Among the recipes they would have used at the time of the plantation is one for apple fritters. They are made using one apple, a half cup of flour, two eggs, a half teaspoon of cinnamon, half teaspoon of baking powder, half teaspoon of baking soda, and half teaspoon of freshly ground nutmeg.
Because he used freshly laid local eggs, they ended up coming out smaller than those found in grocery stores, so he added a third egg, which served as the recipe's binding.
He took an apple and peeled it in front of the camera, then grated the apple into a bowl.
"A lot of graters in the 19th century were made from punched tin," Fowler said.
The key to cooking over a fire is regulation, he explained as he started a fire, which had burned down into coals. He took the coals and placed them under a trivet, which held up an 19th century sheet-iron skillet.
People of the time would have used lard, but Fowler explained that those who prefer can use butter, olive oil, canola oil, or whatever fat the cook is most comfortable using.
"We don't need a lot of oil [referring to the melted lard] in the pan. You need enough to just about cover the fritter. We are going to spoon a little of this out," he said.
The dough was dropped and patted into a sizzling pan where the fritters were cooked for several minutes on each side. After they were taken out of the pan, he placed one on a plate and topped it with honey.
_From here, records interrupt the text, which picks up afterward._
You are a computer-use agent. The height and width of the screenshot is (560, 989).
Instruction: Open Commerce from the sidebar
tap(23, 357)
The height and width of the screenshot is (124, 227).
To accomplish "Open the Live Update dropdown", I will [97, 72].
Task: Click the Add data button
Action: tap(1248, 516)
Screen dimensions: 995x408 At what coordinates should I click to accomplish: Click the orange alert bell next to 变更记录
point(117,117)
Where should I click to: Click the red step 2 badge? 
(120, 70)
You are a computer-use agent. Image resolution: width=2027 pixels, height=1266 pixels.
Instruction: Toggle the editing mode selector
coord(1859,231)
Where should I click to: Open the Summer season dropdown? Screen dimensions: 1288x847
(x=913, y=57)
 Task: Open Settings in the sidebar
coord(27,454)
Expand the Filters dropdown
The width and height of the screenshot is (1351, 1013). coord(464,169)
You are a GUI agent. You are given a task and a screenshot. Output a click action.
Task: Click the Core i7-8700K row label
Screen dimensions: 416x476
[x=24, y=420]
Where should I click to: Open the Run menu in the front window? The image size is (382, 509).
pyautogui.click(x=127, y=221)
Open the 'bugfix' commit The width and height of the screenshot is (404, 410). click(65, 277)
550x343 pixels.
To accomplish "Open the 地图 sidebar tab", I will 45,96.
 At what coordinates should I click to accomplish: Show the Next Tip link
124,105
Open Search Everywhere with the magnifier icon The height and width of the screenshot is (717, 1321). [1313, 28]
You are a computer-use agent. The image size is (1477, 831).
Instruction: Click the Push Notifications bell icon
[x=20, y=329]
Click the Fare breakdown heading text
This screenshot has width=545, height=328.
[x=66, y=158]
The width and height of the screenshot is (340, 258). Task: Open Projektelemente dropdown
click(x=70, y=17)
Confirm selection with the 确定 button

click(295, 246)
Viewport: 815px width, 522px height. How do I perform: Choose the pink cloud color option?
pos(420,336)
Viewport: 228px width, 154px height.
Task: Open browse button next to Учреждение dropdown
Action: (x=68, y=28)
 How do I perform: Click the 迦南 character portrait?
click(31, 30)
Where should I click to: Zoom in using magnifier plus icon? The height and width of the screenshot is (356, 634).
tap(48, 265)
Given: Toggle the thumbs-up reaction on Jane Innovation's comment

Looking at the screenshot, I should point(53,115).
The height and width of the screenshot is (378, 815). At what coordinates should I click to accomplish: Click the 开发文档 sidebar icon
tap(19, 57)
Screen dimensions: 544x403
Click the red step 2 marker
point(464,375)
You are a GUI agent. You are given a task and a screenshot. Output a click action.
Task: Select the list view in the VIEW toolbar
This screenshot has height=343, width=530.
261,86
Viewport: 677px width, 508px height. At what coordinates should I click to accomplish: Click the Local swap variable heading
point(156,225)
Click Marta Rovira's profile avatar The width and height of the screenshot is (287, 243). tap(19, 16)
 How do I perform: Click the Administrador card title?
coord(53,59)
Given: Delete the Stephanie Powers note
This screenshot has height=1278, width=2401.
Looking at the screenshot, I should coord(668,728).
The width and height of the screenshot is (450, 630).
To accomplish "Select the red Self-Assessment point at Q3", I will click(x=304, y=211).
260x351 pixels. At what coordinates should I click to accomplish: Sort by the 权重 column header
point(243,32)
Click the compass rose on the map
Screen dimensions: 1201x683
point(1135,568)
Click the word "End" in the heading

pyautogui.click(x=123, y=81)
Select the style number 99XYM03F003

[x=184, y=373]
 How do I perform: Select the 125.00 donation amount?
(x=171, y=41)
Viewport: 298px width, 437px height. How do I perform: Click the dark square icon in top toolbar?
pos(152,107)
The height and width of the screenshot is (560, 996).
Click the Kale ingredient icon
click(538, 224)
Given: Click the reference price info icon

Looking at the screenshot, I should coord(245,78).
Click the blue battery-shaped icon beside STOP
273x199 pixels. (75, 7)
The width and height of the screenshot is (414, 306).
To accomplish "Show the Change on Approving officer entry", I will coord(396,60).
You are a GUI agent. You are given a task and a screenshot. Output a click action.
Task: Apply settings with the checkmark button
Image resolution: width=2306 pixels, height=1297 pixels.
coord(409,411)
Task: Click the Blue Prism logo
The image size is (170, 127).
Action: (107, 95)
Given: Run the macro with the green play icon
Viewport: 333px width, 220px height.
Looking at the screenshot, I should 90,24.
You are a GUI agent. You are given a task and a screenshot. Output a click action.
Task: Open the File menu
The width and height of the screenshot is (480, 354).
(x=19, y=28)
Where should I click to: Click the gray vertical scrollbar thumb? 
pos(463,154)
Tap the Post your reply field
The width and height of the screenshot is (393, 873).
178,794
"We are going to top it off with some Hunter's Home honey that we harvested from our bees this year, which is also available in our gift shop," Fowler said.
Cooks can fry them to their desired brownness, but Fowler prefers them browner than most people. Cooks can also drizzle sorghum or molasses, which was used at the time. Otherwise, they can sprinkle powdered sugar on top for extra sweetness.
Six years ago, Hunter's Home planted 30 apple trees where the orchard once stood. Of those 30 trees, fewer than a handful remain, largely because the deer have been picking at them. They hope to plant more trees to recreate the apple orchard of the 19th century.
Fowler has served as a cultural re-enactor for many years, and he holds that job at Fort Gibson as well, where he also gives cultural presentations.